FRANKFURT (Reuters) - With a planned steel joint venture in reach, Thyssenkrupp has pledged to refine its strategy by the second half of the year, with some shareholders expecting more radical and structural changes to remove a discount on the stock.
Much of Thyssenkrupp’s future set-up depends on a 50-50 steel venture with India’s Tata Steel, a transaction that was delayed earlier this month due to ongoing talks between Tata and workers in Britain and the Netherlands.
As part of the annual strategy dialogue between management and the supervisory board, Thyssenkrupp Chief Executive Heinrich Hiesinger has pledged to “hone our strategic vision and also adapt our financial targets accordingly”.

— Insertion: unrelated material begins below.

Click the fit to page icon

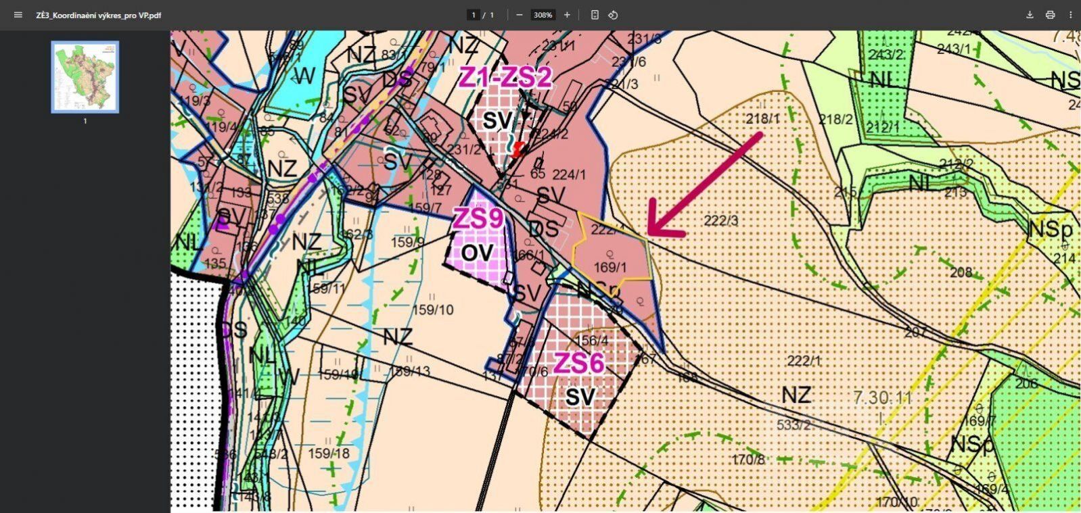(595, 15)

This has fuelled hopes the group could give in to demands to simplify its complex structure, similar to a broader strategy overhaul unveiled in 2011, which led the group to pull out of a substantial part of its steel activities.
“It is hard to believe management will not feel under some pressure to come up with something equally as radical this time around,” Credit Suisse analysts wrote.

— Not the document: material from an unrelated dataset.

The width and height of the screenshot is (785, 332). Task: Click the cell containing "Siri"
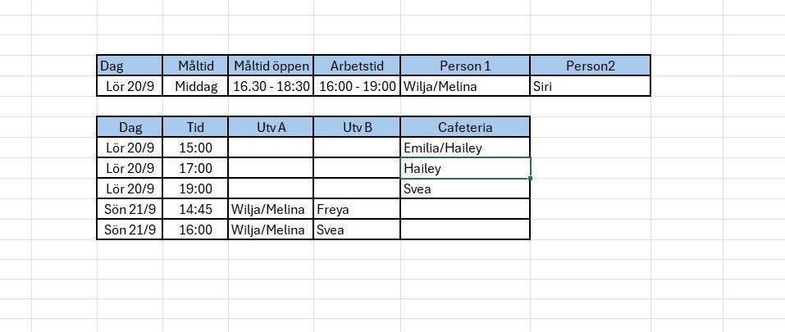point(590,86)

Below are some key shareholder demands:
The steel-to-submarines group should make a more profound change to its structure and explore strategic solutions for its businesses, investors such as Cevian, the group’s second-largest shareholder, have said.
“My expectation is they will look carefully at the strategy and also challenge the current structure,” Tomas Johansson, portfolio manager at SKAGEN Funds, said.
In the last financial year, the company’s corporate functions cost Thyssenkrupp 535 million euros ($652 million) in adjusted operating profit (EBIT), nearly as much as its steel division raked in.
Investors expect Thyssenkrupp to explore a sale of its materials trading division, its largest by sales. Parts of the unit, which does not belong to Thyssenkrupp’s industrial goods business, have already been labelled non-core.
Smaller peer Kloeckner & Co has repeatedly expressed interest in the unit, adding it would need a partner to pursue a deal as Materials Services is more than twice as big in terms of revenue.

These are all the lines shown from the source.